Verdict on Kenya bio fuel project due

July 8, 2010 12:00 am

, NAIROBI, Kenya, Jul 7 – The National Environment Management Authority (NEMA) will give its verdict on a controversial bio fuel project in Malindi in two weeks time.

NEMA Director General Dr Muusya Mwinzi told Capital News that the organisation was still studying the Environmental Impact Assessment (EIA) report before it makes its decision known.

“We carried out a public hearing but we have not finalised that process yet. We are waiting for the public hearing report which comes from the District Environment Committee and we are really pushing the DC (District Commissioner) before we can make a decision,” Dr Mwinzi said.

Conservationists have put NEMA on the spot over the proposed project that is expected to cover 50,000 hectares of forest land.

The project, being initiated by the Kenya Jatropha Energy Limited, plans to put up a plantation of jatropha caucas which has been touted as a potential solution to the search for new sources of energy.

The environmentalists from Birdlife International, Nature Kenya and Kenya Forests Working Group have protested that the project was not viable citing an EIA report which they said forbids the project.

“Why would NEMA refuse to reject this project when the EIA report stated clearly that the 50,000 hectares proposal is not possible in Dakatcha Woodland?” Nature Kenya Director Paul Matiku posed.

Mr Matiku accused NEMA of failing to execute an order stopping the Kenya Jatropha Energy Limited, the company that has proposed the project from clearing the area.

“We understand that following a letter we wrote to the Environment Minister (John Michuki) in April, action was taken-the Kenyan style (without implementation),” Mr Matiku said.

“NEMA was asked to stop it, the Provincial Director of Environment in Mombasa wrote or was supposed to write a letter, a stop order was given to the Kenya Jatropha Energy Limited but nobody has implemented that stop order,” he said.

According to Mr Matiku, the EIA report on the 50,000 hectares project on Dakatcha Woodland stated that it was not possible to carry out such a project in the area.

However, he said, the Kenya Jatropha Energy company continued to clear the forest land to replace it with the controversial plant.

“We are hoping that NEMA will do what they are supposed to do,” he said.

He said that the EIA report suggested 1,000 hectares be put up for experiment.

“Experiments can be done, we are not opposed to them but they need to be the size of an experiment. 1,000 hectares will be like a fully fledged project,” he said.

The conservationists also said the project was not environmentally, socially and economically practical.

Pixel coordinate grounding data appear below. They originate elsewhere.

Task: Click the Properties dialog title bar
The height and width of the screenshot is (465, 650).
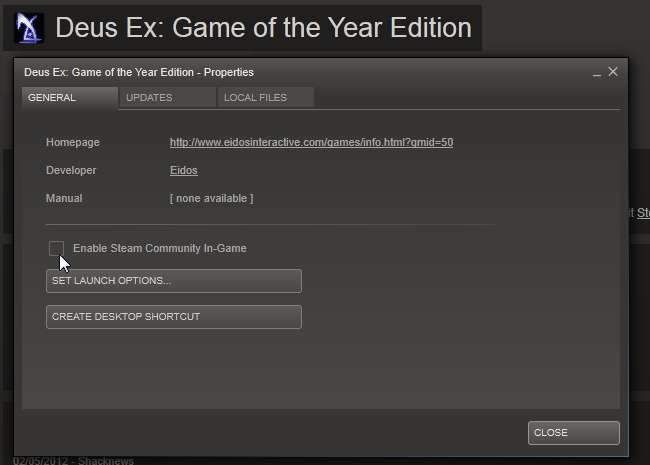Action: (x=139, y=72)
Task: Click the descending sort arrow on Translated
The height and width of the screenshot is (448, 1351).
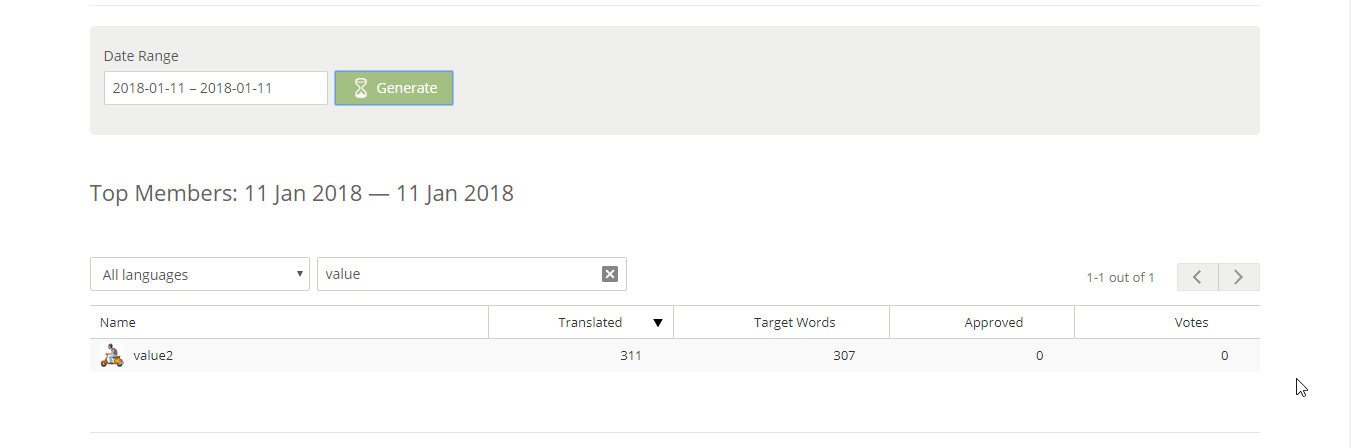Action: point(658,323)
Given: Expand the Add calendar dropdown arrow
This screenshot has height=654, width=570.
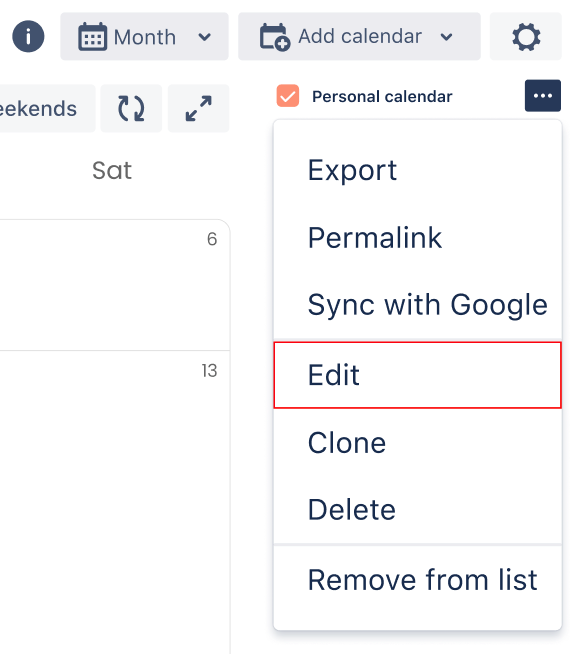Looking at the screenshot, I should tap(446, 37).
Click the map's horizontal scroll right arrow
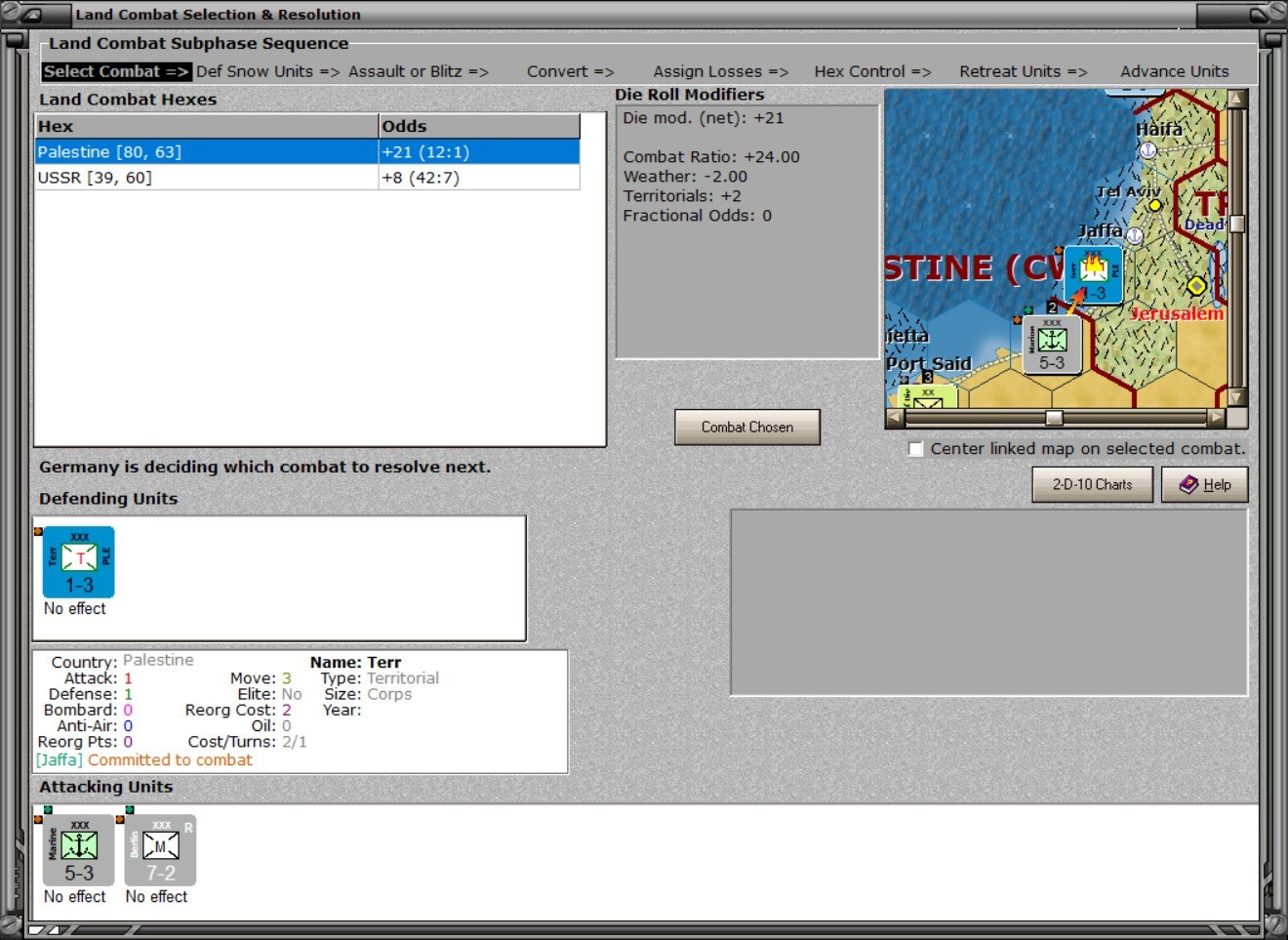Image resolution: width=1288 pixels, height=940 pixels. (x=1216, y=418)
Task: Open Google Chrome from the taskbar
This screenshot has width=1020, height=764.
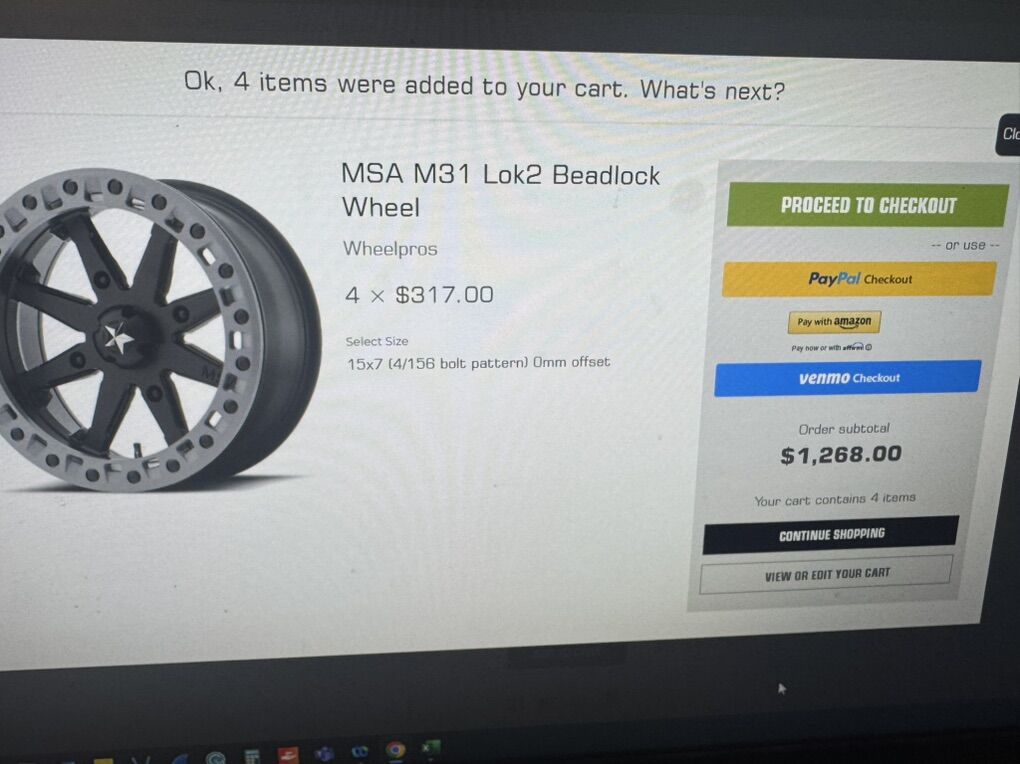Action: [396, 750]
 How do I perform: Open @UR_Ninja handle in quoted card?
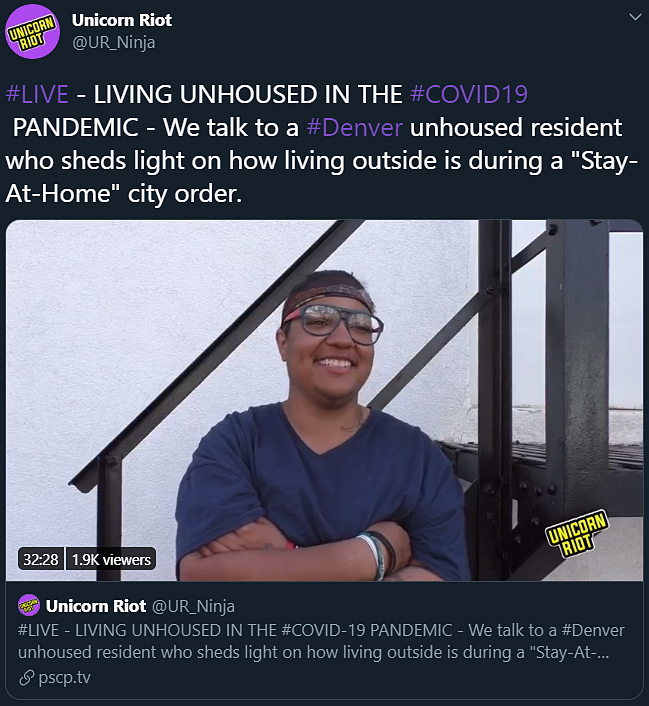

“Understanding that there is not enough data on jatropha in Kenya, and given that there isn’t enough water and it is not clear how the waste (from the plant) can be disposed it is not practical to take this project forward,” Mr Matiku insisted.

He said jatropha irritates the skin for those who would be harvesting it and the residues are poisonous to human, wildlife and livestock.

“There is no reason why the Prime Minister should not be able to bring some sanity in the process of implementing the bio fuel agenda in Kenya to ensure that people in Kenya don’t suffer food losses and we are not left with impacts that we cannot mitigate as has happened in Tanzania,” he said.

The NEMA Director General said that it would be illegal for the company to start the project before they got an Environmental Impact Assessment (EIA) licence from the environmental body.

“No developer is allowed to initiate a project until we finalise the EIA process. We have already told the District Environment Committee chaired by the District Commissioner to ensure there is no activity taking place on the ground. Of course the enforcement of the law is by the law enforcement agencies so we are relying on them to ensure no illegality is committed there,” Dr Mwinzi said.

Bird Life International Senior Programme Manager Dr Julius Arinaitwe said there was need to first develop appropriate guidelines on sustainable biofuel production before any commercial projects were approved.

“Bio fuels production is certainly not amongst the highest rewarding in terms of carbon sequestration and in some cases has resulted in higher emissions that the fossil fuels that they are supposed to substitute,” Dr Arinaitwe said.

He said that the government should ensure bio fuel development delivered substantial carbon savings, at least 60 percent green house gas savings and also avoid encroachment on natural habitats.

“We are remaining with precious few of these habitats and certainly we should avoid areas of exceptional biodiversity importance,” he said.  

He added that Kenyans needed to be adequately informed about the advantages and disadvantages of growing the Jatropha before the process went ahead.

“It is unacceptable and again why is there a rush to plant jatropha when the Kenya government is still developing a policy to guide jatropha growing and biofuel production?” he wondered.